3 Social Skills We are Losing

 

As with any skill, you use it or lose it.

Knowledge can stick around. I still remember my best friend’s phone number from third grade. I no longer, however, can carry on a conversation in French like I could in third grade. (Loved the French immersion program!) Skill requires practice, even after it’s learned. 

Like all skills, you have to use social skills to retain them. And as a society, it seems we no longer do. Maybe it’s because we’re glued to our phones. Or because we are mostly social online. Or because we’re rusty after the pandemic. Whatever the cause, skills that used to be commonplace have become more rare.

And this is a problem! Without social skills, you lose confidence and relationships. Dealing with people becomes a necessary evil or even a source of anxiety—comments I hear frequently from coaching clients.

Thankfully, it’s easier to pick a skill back up than to learn it new—as I’ve discovered in my quest to relearn French through Duolingo. (Ça va bien, merci.) So, if you lost these basic building blocks of interacting with humans, just start practicing. Social and business interactions will soon become way more fun and valuable.

 

Greet People

Nowadays, when someone enters the room, most of us hardly look up from our phones. Our great-grandparents would be scandalized.

When someone graces you with their presence—literally or virtually—acknowledge them. Here’s how:

  • Stop what you’re doing.
  • Look at the person and, if it makes sense, stand up. Yep, right out of your chair.
  • Say “Hello,” or “Hey!” or “A good day to you, kind sir,” or whatever words you prefer to demonstrate that you see them. Use their name.
  • Offer a physical gesture—a nod, a hat tip, a handshake, a hug, a fist bump, a wave, etc.—to demonstrate that you are a friend, not a foe.

Use your judgment. Don’t create disruptions with your greetings. But do let the humans you encounter know you see them. Let them know that their presence is more important to you than your digital device. Such a small thing can be a huge deposit in the emotional bank account.

 

Use Friendly Nonverbals

You absolutely do not need to look welcoming and positive at all hours of the day and night. That would be fake. And exhausting! But do be sure you have friendly nonverbals in your repertoire. It’s hard to engage in conversation with someone who looks bored, intimidating, or who offers zero nonverbal feedback.
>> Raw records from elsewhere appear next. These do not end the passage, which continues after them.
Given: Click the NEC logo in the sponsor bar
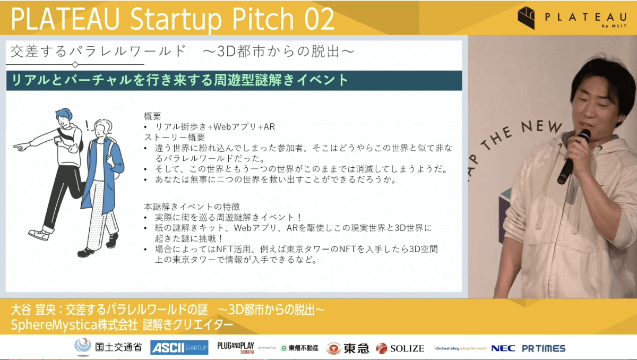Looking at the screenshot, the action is [503, 348].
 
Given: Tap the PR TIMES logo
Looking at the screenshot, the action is [544, 348].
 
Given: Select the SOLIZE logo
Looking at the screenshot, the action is [400, 348].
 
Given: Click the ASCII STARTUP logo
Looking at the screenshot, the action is [179, 347].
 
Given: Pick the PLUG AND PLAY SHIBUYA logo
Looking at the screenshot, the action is [236, 347].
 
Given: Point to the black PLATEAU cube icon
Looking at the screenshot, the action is [526, 18].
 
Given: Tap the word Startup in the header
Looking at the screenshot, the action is [176, 19].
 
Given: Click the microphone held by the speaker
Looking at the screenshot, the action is [573, 157].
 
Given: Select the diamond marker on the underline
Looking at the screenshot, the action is [75, 65].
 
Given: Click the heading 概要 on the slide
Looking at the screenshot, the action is [152, 116].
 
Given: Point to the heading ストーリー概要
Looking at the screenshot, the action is [174, 138].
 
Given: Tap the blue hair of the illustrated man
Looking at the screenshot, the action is [64, 114].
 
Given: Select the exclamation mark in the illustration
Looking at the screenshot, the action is [87, 126].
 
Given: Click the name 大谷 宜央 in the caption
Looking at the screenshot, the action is [33, 310].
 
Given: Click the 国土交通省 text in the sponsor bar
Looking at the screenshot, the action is [118, 347].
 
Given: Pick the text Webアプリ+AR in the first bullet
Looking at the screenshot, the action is [244, 127].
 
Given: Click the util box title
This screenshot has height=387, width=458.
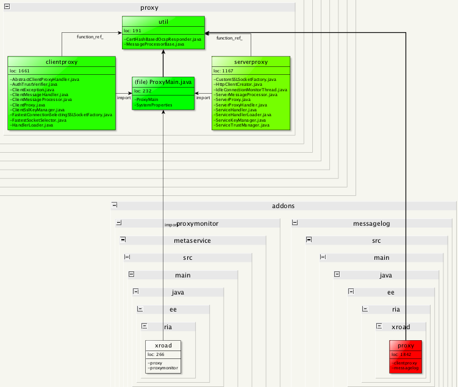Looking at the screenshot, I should point(163,22).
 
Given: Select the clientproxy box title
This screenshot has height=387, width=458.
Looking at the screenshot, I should point(62,62).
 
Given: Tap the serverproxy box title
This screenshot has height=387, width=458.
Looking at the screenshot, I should point(251,62).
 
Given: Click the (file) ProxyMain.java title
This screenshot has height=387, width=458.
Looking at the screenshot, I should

Some people are naturally more expressive than others, but regardless of where you land on the continuum, cultivate a friendly expression. My friend calls this “resting pleasant face.” And yes, you can do it, even if that’s not your typical “resting” face. What does it look like?

  • A ready smile
  • Relaxed facial muscles
  • Gentle eye contact (find a happy middle between boring a hole in someone’s skull with your intense staring or never making eye contact at all)
  • Attentive posture—stop slouching!

Your body language goes a long way towards how others feel in your presence. It takes intention and practice, but welcoming nonverbals put others at ease which makes them more willing to communicate and work with you.

 

Keep the Conversation Going

Good conversationalists pass the dialog back and forth to each other. There’s nothing wrong with a bit of silence in a conversation. But no one likes long, awkward pauses. On the other hand, it can be just as frustrating to never be able to get a word in edgewise! An engaging conversation takes skills—skills you can master.
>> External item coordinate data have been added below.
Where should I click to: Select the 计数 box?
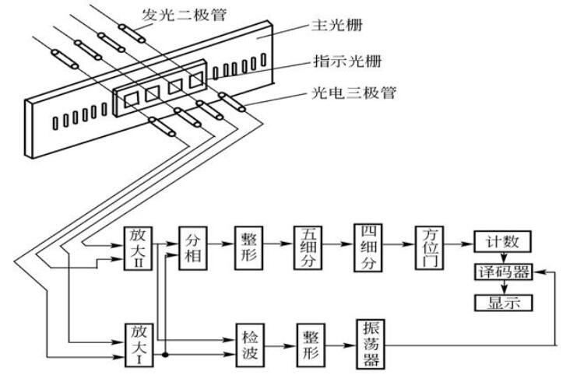pos(503,243)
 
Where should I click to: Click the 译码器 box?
pos(503,272)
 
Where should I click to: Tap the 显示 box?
pos(503,302)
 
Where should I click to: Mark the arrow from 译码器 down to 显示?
pos(503,287)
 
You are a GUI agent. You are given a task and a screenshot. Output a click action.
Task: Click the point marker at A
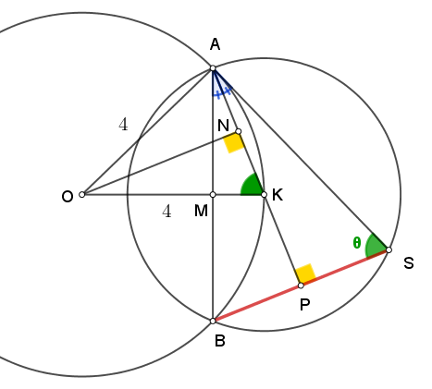[x=213, y=68]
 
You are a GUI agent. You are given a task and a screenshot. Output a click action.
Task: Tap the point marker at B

Treat conversations like a volleyball drill: The goal isn’t to score points, but keep the “ball” in the air, from one person to another, without hogging it or letting it drop. Just as in the sport, it gets easier with practice. Here are some tips:

  • Acknowledge similarities and differences. Don’t make the conversation all about you, but do offer some self-disclosure. Find common ground.
  • Be curious and ask open-ended questions. Rapid-fire closed-ended questions feel like an interrogation. The point is not to seek data, but to seek connection.
  • Listen with your whole brain and body.
  • When asked, offer more than one-word answers. Provide context or a story to go with your answer.

With a good mix of sharing about yourself and expressing interest in the other, conversations can become a rewarding experience that build camaraderie.

 

Even the most seasoned master in any skill attends regularly to the basics. Concert pianists still practice scales. Major league baseball players still go to batting practice. All sorts of professionals still renew certifications regularly.

To be a master in social skills, review the basics: greet people, use friendly nonverbals, and keep the conversation going. You’ll have greater success in all your relationships.

 

Change your communication, change your life.